EXERCISE -> The copy should hold exactly the lines below from the one that contains "Given: Click the superscript x² icon" through the one that contains "The height and" and nothing else, so no pictures.

GIVEN RECORDS ->
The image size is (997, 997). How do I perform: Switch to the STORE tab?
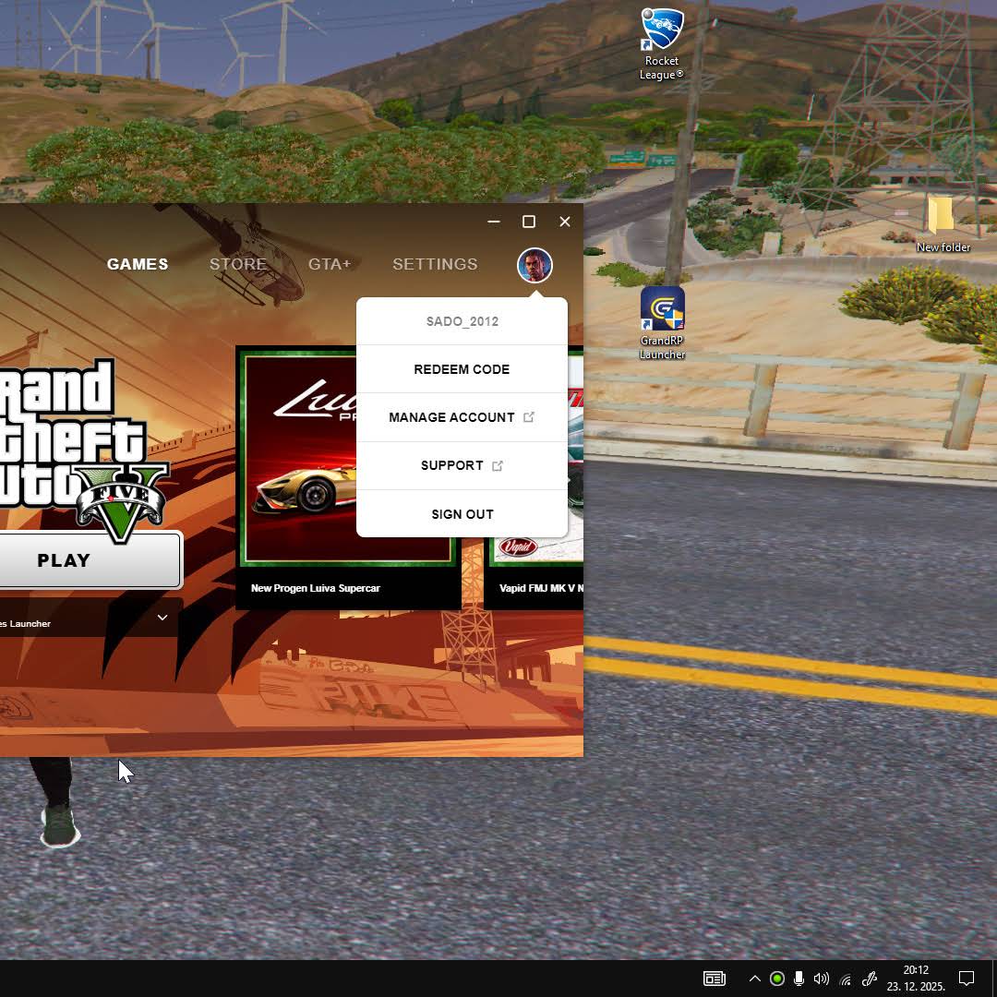[238, 264]
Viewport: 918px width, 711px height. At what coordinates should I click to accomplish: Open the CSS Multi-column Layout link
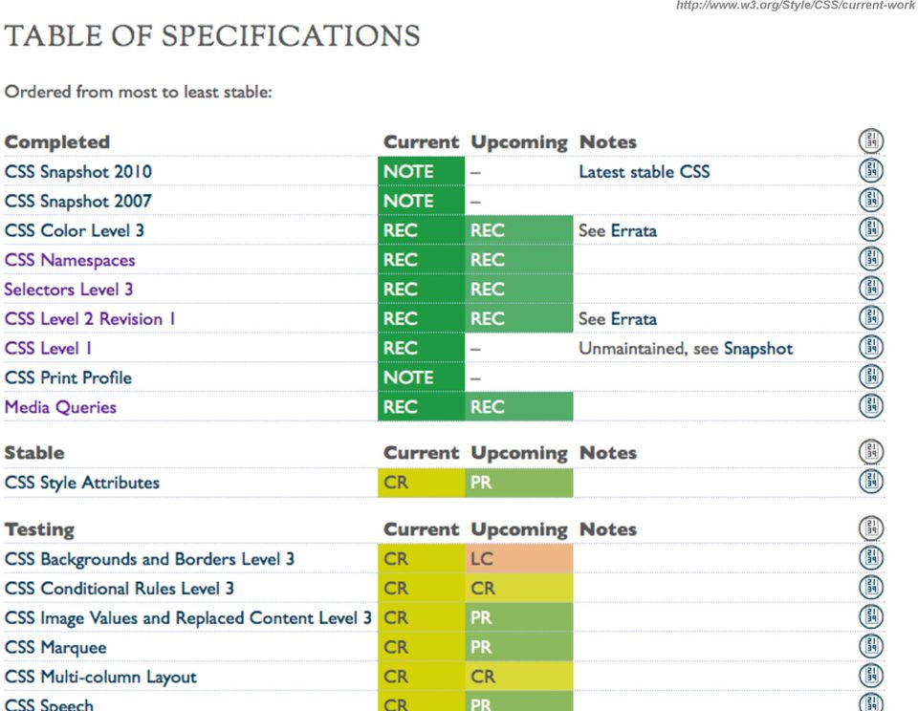(x=100, y=677)
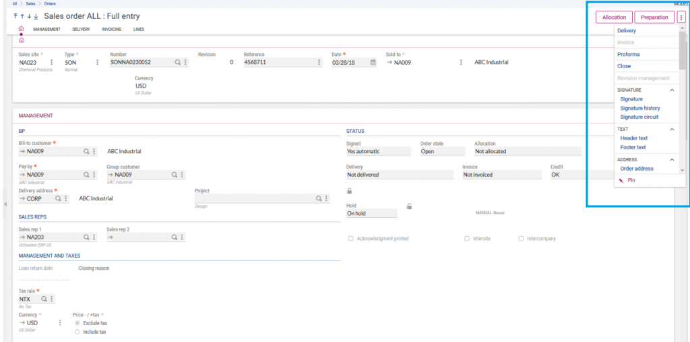
Task: Open more actions three-dot menu beside Preparation
Action: pyautogui.click(x=681, y=18)
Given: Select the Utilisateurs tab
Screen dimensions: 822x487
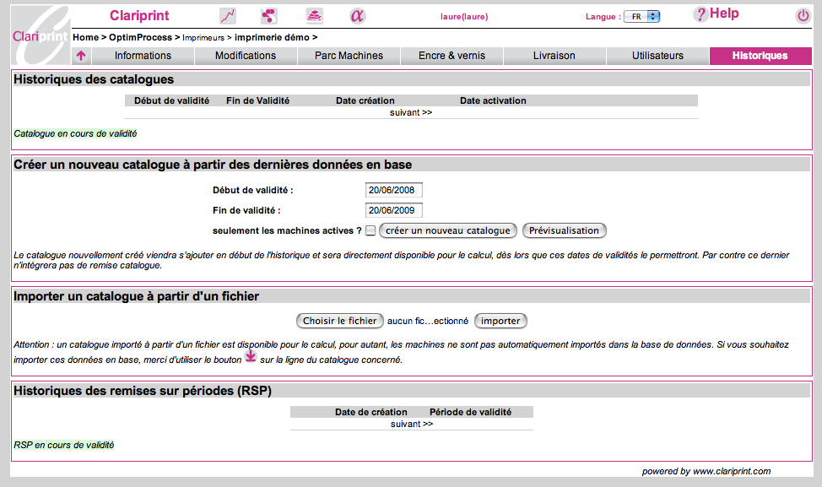Looking at the screenshot, I should coord(657,57).
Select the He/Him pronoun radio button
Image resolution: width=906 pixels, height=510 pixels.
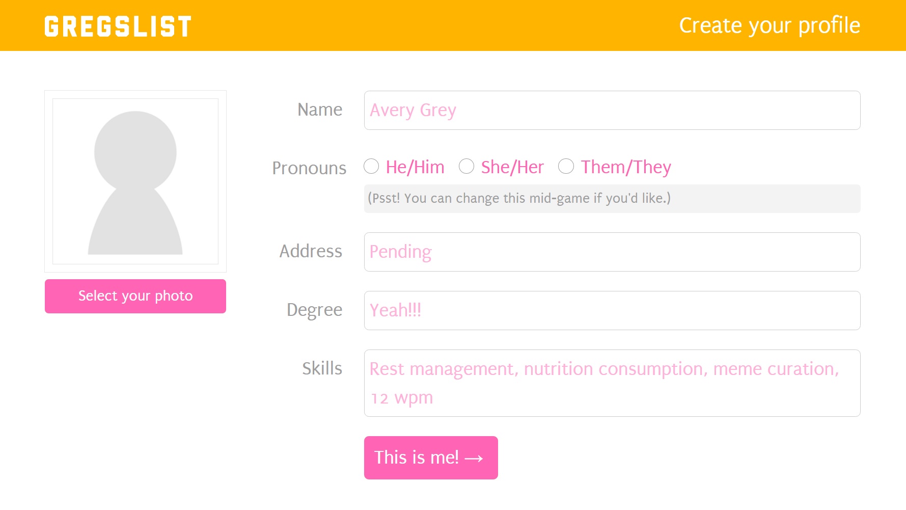[x=371, y=166]
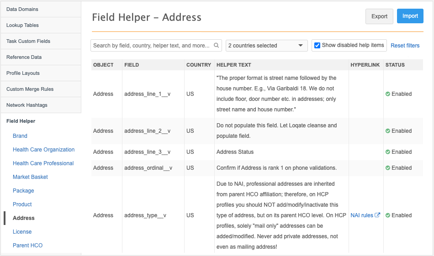Viewport: 434px width, 256px height.
Task: Click Enabled status checkmark for address_line_2__v
Action: click(387, 131)
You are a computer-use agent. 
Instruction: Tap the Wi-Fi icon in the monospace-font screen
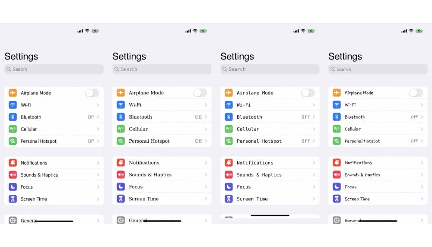click(229, 105)
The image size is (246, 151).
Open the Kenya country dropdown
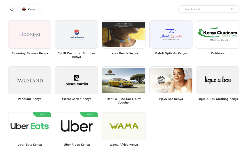[x=30, y=9]
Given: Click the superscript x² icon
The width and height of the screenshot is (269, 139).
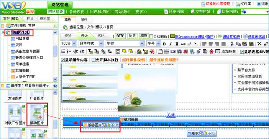Looking at the screenshot, I should [190, 44].
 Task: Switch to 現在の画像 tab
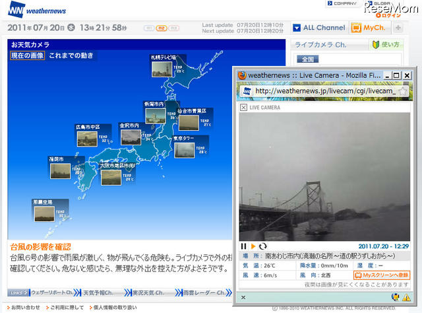tap(27, 55)
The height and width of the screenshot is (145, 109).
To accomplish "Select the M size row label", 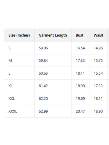I will pos(10,60).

COMPLETED TASK ->
Given: Click the superscript x² icon
The width and height of the screenshot is (269, 139).
Looking at the screenshot, I should [190, 44].
 Task: Switch to 現在の画像 tab
tap(27, 55)
The height and width of the screenshot is (145, 109).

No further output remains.